Large AI Apps: Optimizing the Databases Behind the Scenes
Large AI Apps article, I describe some of the most common types of databases that apps such as RAG or LLM rely upon. I also provide tips and techniques on how to optimize these databases. Performance improvement methods deal with speed, bandwidth or size, and real-time processing.
Some common types of databases
- In vector databases, features (the columns in a tabular dataset) are processed jointly with encoding, rather than column by column. The encoding uses quantization such as truncating 64-bit real numbers to 4-bit. The large gain in speed outweighs the small loss in accuracy. Typically, in LLMs, you use these DBs to store embeddings.
- Graph databases store information as nodes and node connections with weights between nodes. For instance, knowledge graphs and taxonomies with categories and sub-categories. In some cases, a category can have multiple parent categories, and multiple subcategories, making tree structures not suitable. Keyword associations are a good fit for graph databases.
- JSON and bubble databases deal with data lacking structure, such as text and web content. In my case, I use in-memory key-value tables. That is, hash tables or dictionaries in Python, see Figure 1. The values are key-value tables, resulting in nested hashes (see here). The benefit: in RAG/LLMs, this structure is very similar to the organization of JSON text entities from the input corpus.
- It has nine AI models that can improve your images without reducing quality. Whether you intend to restore old photos, reduce noise in portraits, remove image blurring, enhance text, or improve lighting, HitPaw’s AI models can come to your rescue.
- Some databases focus on columns rather than rows. We call them column databases. Some fit in memory: we call them in-memory databases. The latter offers faster execution. Another way to increase performance is via a parallel implementation, for instance, similar to Hadoop.
- In object-oriented databases, you store the data as objects, similar to object-oriented programming languages. Database records consist of objects. It facilitates direct mapping of objects in your code, to objects in the database.
- Hierarchical databases are good at representing tree structures, a special kind of graph. Network databases go one step further, allowing more complex relationships than hierarchical databases, in particular multiple parent-child relationships.
- For special needs, consider time series, geospatial, and multimodel databases (not the same meaning as multimodal). Multimodel databases support multiple data models (document, graph, key-value) within a single engine. You can also organize Image and soundtrack repositories as databases.

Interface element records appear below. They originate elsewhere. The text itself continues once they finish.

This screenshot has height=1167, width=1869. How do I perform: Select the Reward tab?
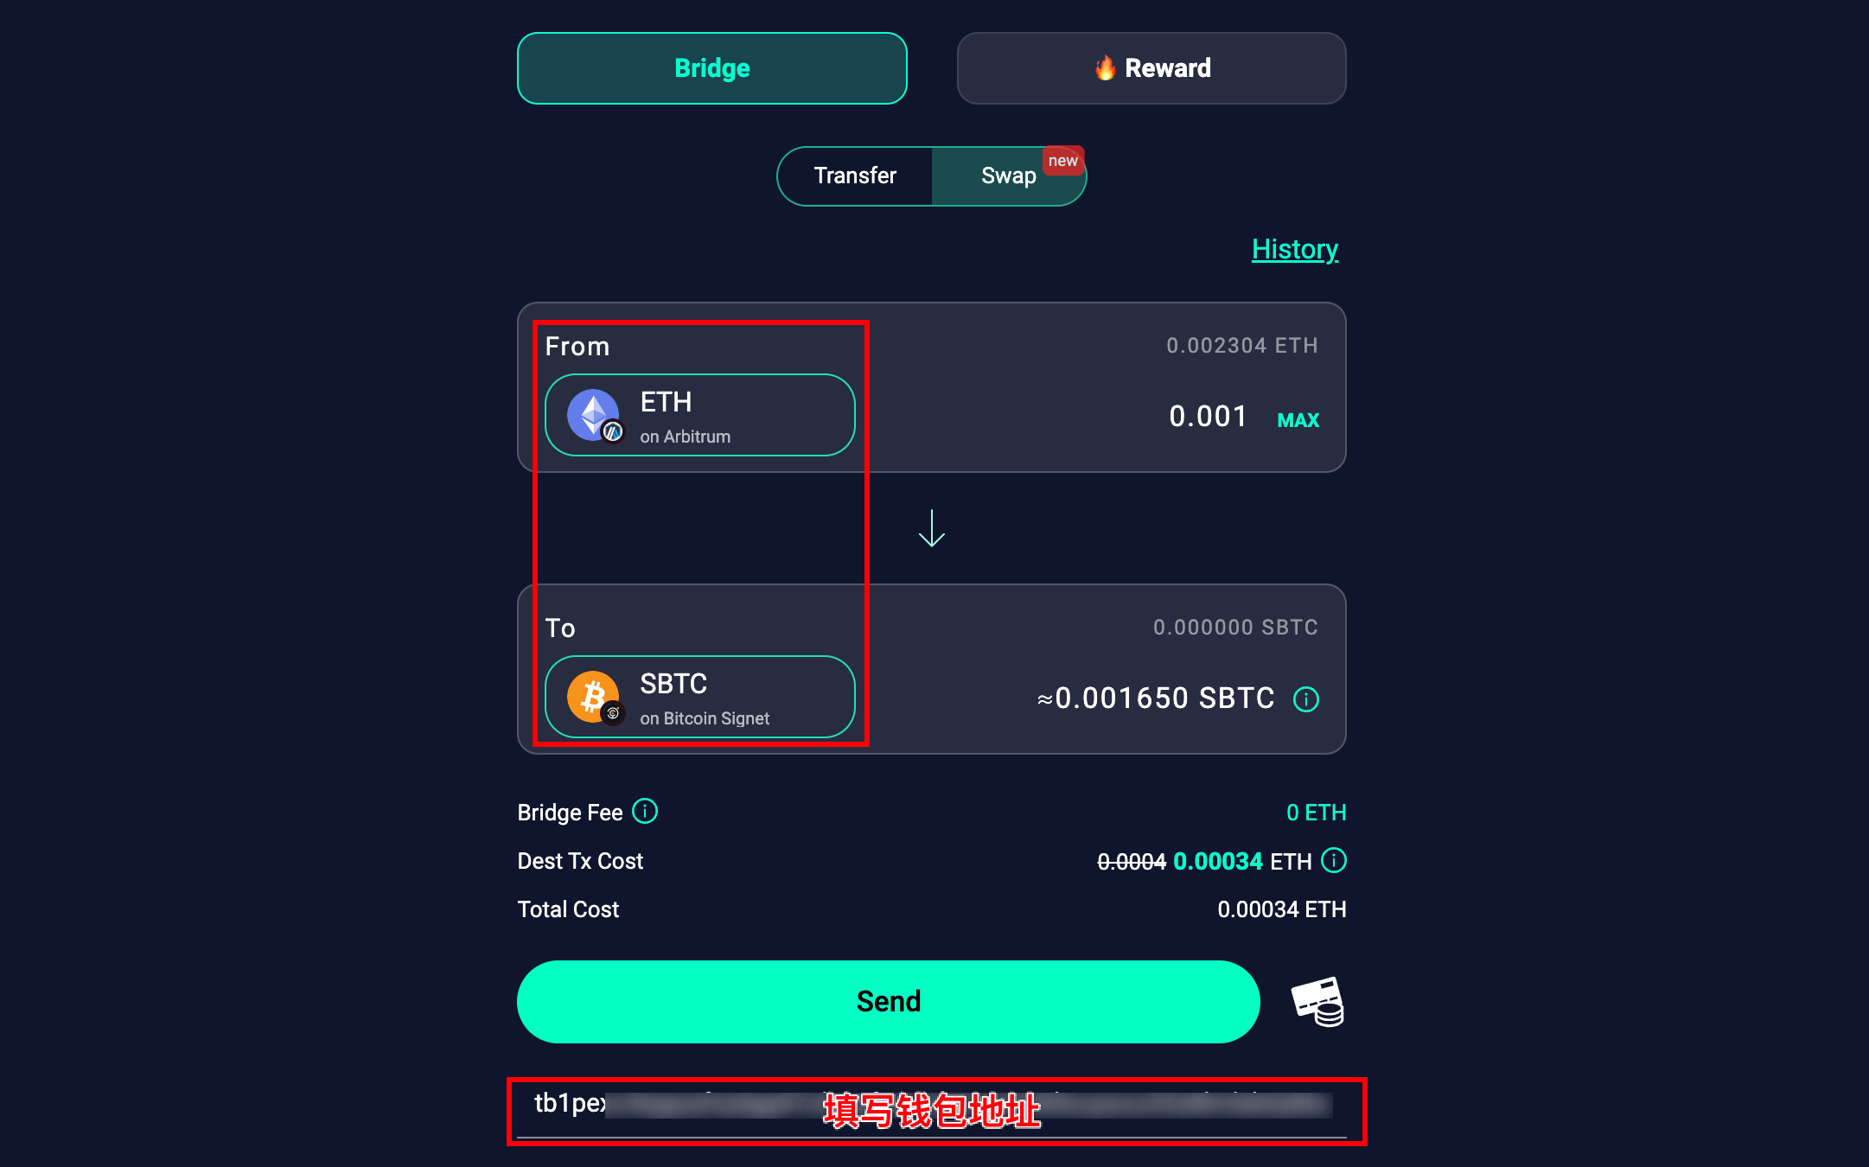[x=1151, y=68]

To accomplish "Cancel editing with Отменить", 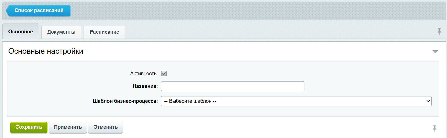I will click(x=105, y=127).
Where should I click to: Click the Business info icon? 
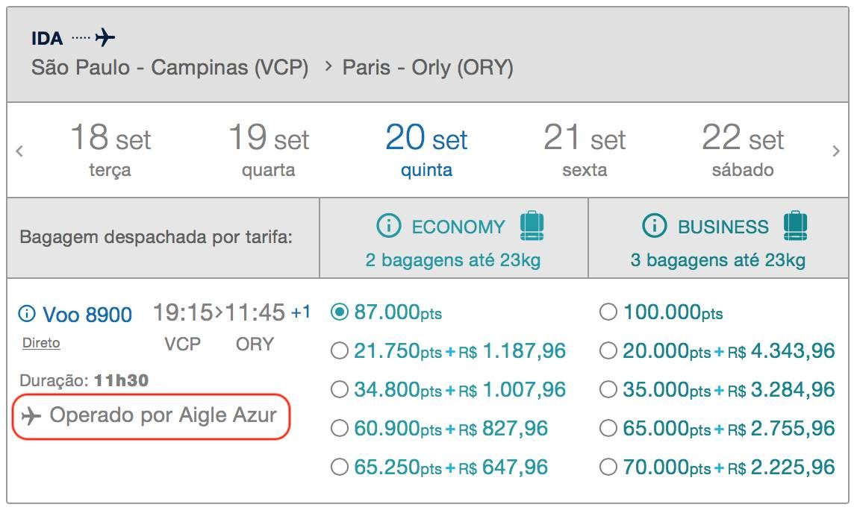[654, 225]
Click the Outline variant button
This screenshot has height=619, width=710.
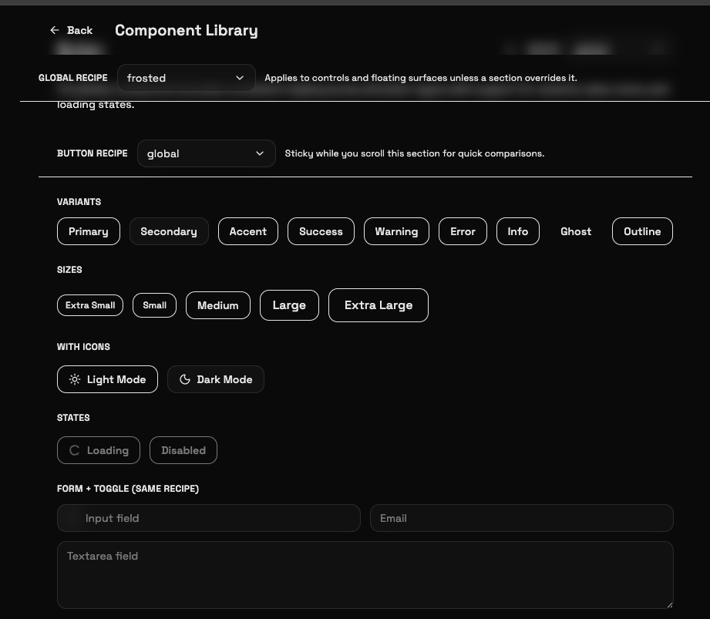642,231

In general, file repositories are de facto databases.
Large AI Apps and Quick tips to increase performance
Here are 7 strategies to achieve this goal
- Switch to a different architecture with a better query engine, for instance from JSON or SQL to a vector database. The new engine may automatically optimize configuration parameters. The latter is important to fine-tune database performance.
- Efficiently encode your fields, with minimum or no loss, especially for long text elements. This is done automatically when switching to a high-performance database. Also, instead of fixed-length embeddings (with a fixed number of tokens per embedding), use variable length and nested hashes rather than vectors.
Boost Query Efficiency by Transitioning to Vector Databases and Smart Encodings
- Eliminate features or rows that are rarely used or redundant. Work with smaller vectors. Do you need 1 trillion parameters, tokens, or weights? Much of it is noise. The keyword for this type of cleaning is “data distillation”. In one case, randomly eliminating 50% of the data resulted in better, more robust predictions.
- With sparse data such as keyword association tables, use hash structures. If you have 10 million keywords, no need to use a 10 million x 10 million association table if 99.5% of keyword associations have 0 weight or cosine distance.
Streamline Data for Faster, More Accurate Predictions with Data Distillation and Dynamic Hashing
- Leverage the cloud, distributed architecture, and GPU. Optimize queries to avoid expensive operations. This can be done automatically with AI, transparently to the user. Use cache for common queries or rows/columns most frequently accessed. Use summary instead of raw tables. Archive raw data regularly.
- Load parts of the database in memory and perform in-memory queries. That’s how I get queries running at least 100 times faster in my LLM app, in contrast to vendors. The choice and type of index also matter. In my case, I use multi-indexes spanning across multiple columns, rather than separate indexes. I call the technique “smart encoding”, see illustration here.
Accelerate LLM and RAG Apps with AI-optimized cloud Solutions and Approximate Nearest Neighbor Search
- Use techniques such as approximate nearest neighbor search for faster retrieval, especially in RAG/LLMs apps. For instance, in LLMs, you want to match an embedding coming from a prompt, with your backend embeddings coming from the input corpus. In practice, many times, there is no exact match, thus the need for a fuzzy match.